GOAL OF THE EXERCISE - Transcribe everything in the speech on employers and global health from "Since that time, we" down to "and the cemeteries.", keeping every word and mark unchanged.

Dr Gro Harlem Brundtland        
Director-General
World Health Organization

Geneva
 4 June 2001

   

General Council of the International Organisation of Employers

Mr Chairman,

Distinguished Delegates,

It is a great pleasure for me to be able to address a congregation of people with such an extraordinary power to improve global health.

Such a statement may surprise you, since I would imagine not many of you consider improving public health part of your job description. But let me spend the next twenty minutes explaining why I believe that the private sector - and employers in particular - have a crucial role to play in improving the health of our population.

A few years back, there was a wave of consolidations and lay-offs in several industries, in particular in Europe and North America. Always quick to spot a trend, news magazines like Time and Newsweek summed up the reductions of 10,000 workers here, 15,000 there as the dawn of an age were new technology would increasingly make workers superfluous. The possession of technology - not manpower, would be the critical factor in determining the success of countries in the 21st century.

Since that time, we have seen the tightest labour markets for several decades in both Europe and North America. And, of course, Time and Newsweek, unrepentant as the media always is, announce in dramatic front-page spreads how access to the right work-force is key to success in our new century.

We can now return to the basic truths: people are the most important asset of any economy.

We have all seen the physical manifestations of a struggling economy - half-completed building projects, with cranes and steel rods rusting, graveyards of pillaged trucks and construction equipment, large, empty factory buildings, their yards littered with scrap metal. It is painful to see such assets wasting away. Yet, the most serious erosion of resources in the poorest countries of the world is invisible. Invisible, unless one goes to the overcrowded hospitals, children’s clinics and the cemeteries.

Over the past few years, a growing body of scientific evidence shows that a relatively short list of diseases are undermining the economic and social growth potential of most developing countries.

INFORMATION SHOWN -

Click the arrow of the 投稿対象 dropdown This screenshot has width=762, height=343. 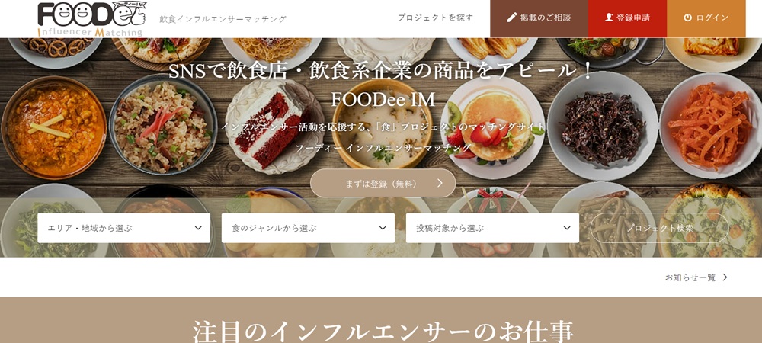(567, 228)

EXPECTED ANSWER -
Since that time, we have seen the tightest labour markets for several decades in both Europe and North America. And, of course, Time and Newsweek, unrepentant as the media always is, announce in dramatic front-page spreads how access to the right work-force is key to success in our new century.

We can now return to the basic truths: people are the most important asset of any economy.

We have all seen the physical manifestations of a struggling economy - half-completed building projects, with cranes and steel rods rusting, graveyards of pillaged trucks and construction equipment, large, empty factory buildings, their yards littered with scrap metal. It is painful to see such assets wasting away. Yet, the most serious erosion of resources in the poorest countries of the world is invisible. Invisible, unless one goes to the overcrowded hospitals, children’s clinics and the cemeteries.